# Catching Fish on Shoe Laces



## Big_Fish (Dec 10, 2006)

You da man! Sam!


----------



## Apollobeachsam (Dec 14, 2006)

> You da man! Sam!



lol... it was just a fun experiment.. if I fish a tournament you won't see me using it. 


I do however want to try to get slam.. reds/snook/trout


----------



## tom_in_orl (Dec 9, 2006)

[smiley=frustrated.gif] Just when I was getting use to your posts you hit us with this.........


----------



## phishphood (Dec 15, 2006)

That;s just proof that some folks can flat out fish. Nice work Sam. Get those from Sports Authority? lol


----------



## iMacattack (Dec 11, 2006)

Great Post! ;D

Back when I was a kid, I use to catch small snook with an unpainted lead jig head and bits of a white Styrofoam cup as the tail. Granted this was back before many people had any clue about the enviorment much less a 8 year old kid, but it worked. Please don't do it today, that styrofoam is not goos for snook or any animal for that mater.


----------



## Guest (Jan 16, 2007)

This is why I'm here .  Great post Sam.

Now let's see you put Croks to good use. ;D ;D


----------



## LoneRanger (Dec 11, 2006)

dang sam, your just showin off now!  ;D 






next time I want to see you use a swiss army knife to cut up a coke can and make some type of something to catch fish with it.

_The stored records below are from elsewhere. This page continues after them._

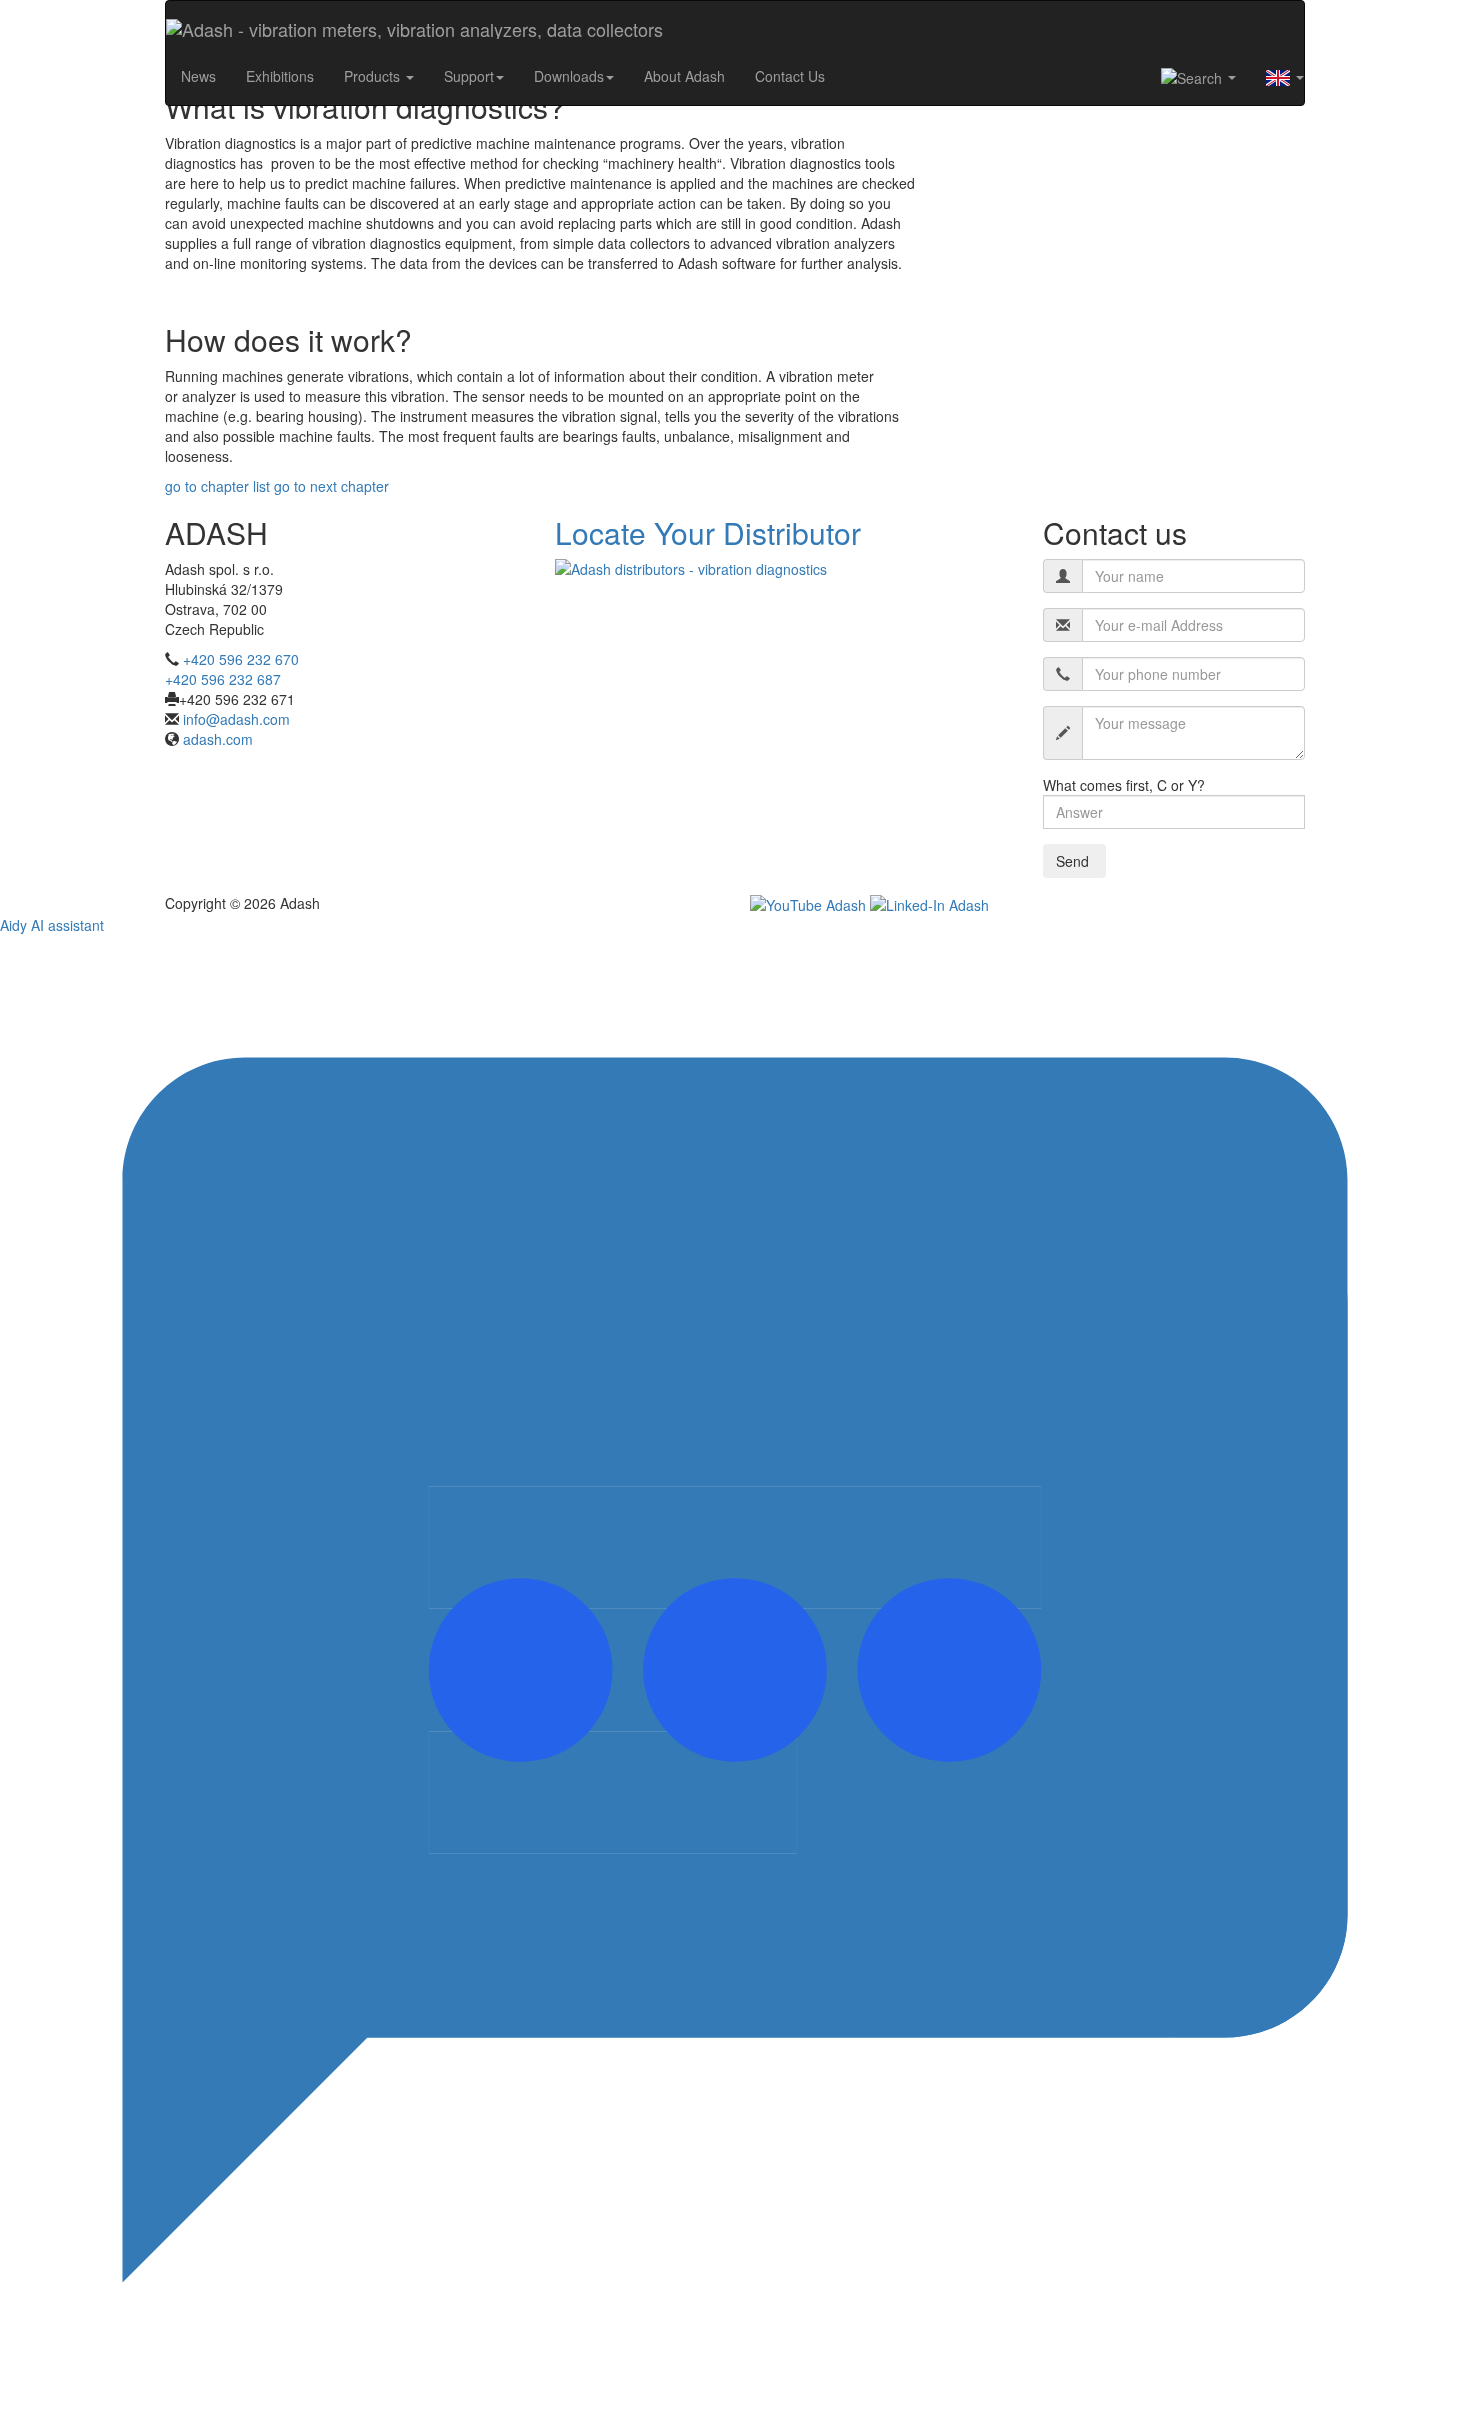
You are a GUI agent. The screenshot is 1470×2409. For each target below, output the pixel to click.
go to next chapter (331, 486)
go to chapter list (219, 486)
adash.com (218, 739)
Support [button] (469, 76)
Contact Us (790, 76)
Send (1074, 861)
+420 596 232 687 (223, 679)
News (198, 76)
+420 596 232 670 (241, 659)
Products (374, 76)
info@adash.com (236, 719)
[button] (1198, 77)
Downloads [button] (569, 76)
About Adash (684, 76)
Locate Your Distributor (708, 532)
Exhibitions (280, 76)
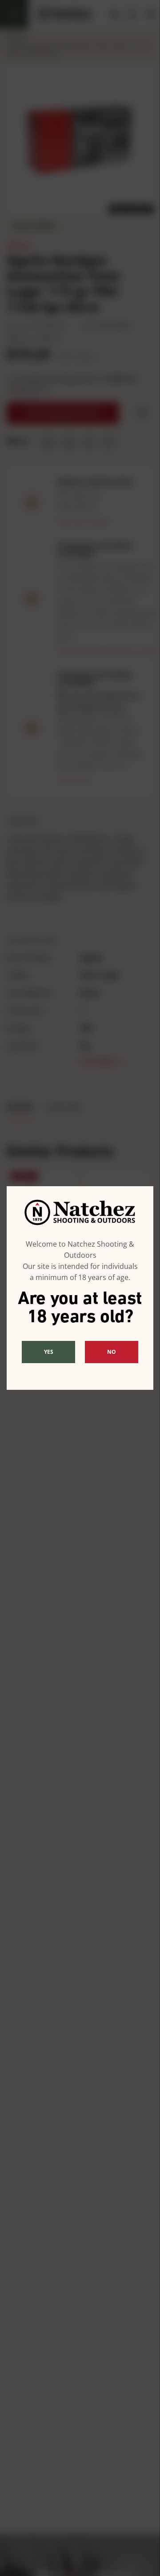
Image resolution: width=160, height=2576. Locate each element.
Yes (48, 1352)
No (111, 1352)
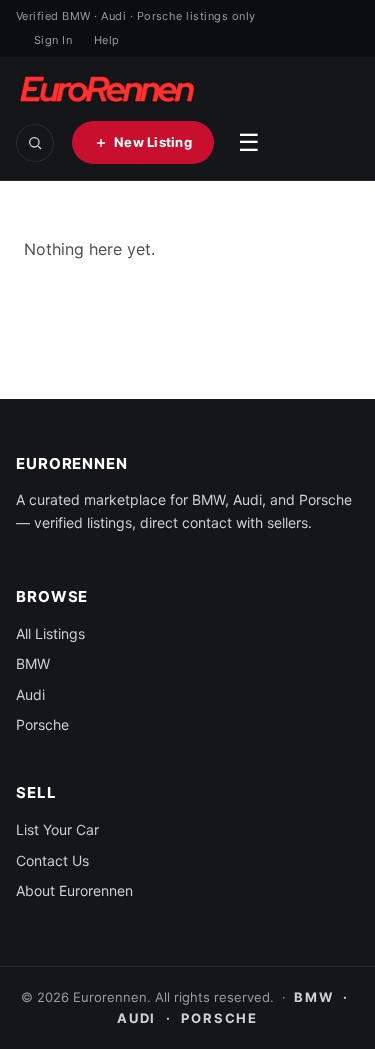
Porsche (42, 724)
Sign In (53, 40)
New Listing (153, 142)
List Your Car (57, 829)
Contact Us (52, 860)
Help (107, 40)
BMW (33, 663)
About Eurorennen (74, 890)
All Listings (50, 633)
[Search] (35, 143)
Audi (30, 694)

L.R. [smiley=thumbsup.gif]


----------



## Ron_W. (Dec 14, 2006)

I remember as a kid watching a guy fish at night under the Titusville pier lights for school trout. The trout were chaseing small minnows and ignored standard lures. The guy tore off small strips of his white T-shirt and put then on his hook and that did the trick and fooled the trout hanging under the lights.

I think many have heard of useing soda straws over a hook for spanish mackeral.

Reds on a shoe lace makes me wonder whether foot odor works as well as Gulp stink on reds.


----------



## Guest (Jan 16, 2007)

Ok,you know how tattooist have apprentice,I am wondering Sam are you taking aps or what????


----------



## surferleddy (Dec 29, 2006)

looks just like a bucktail jig


----------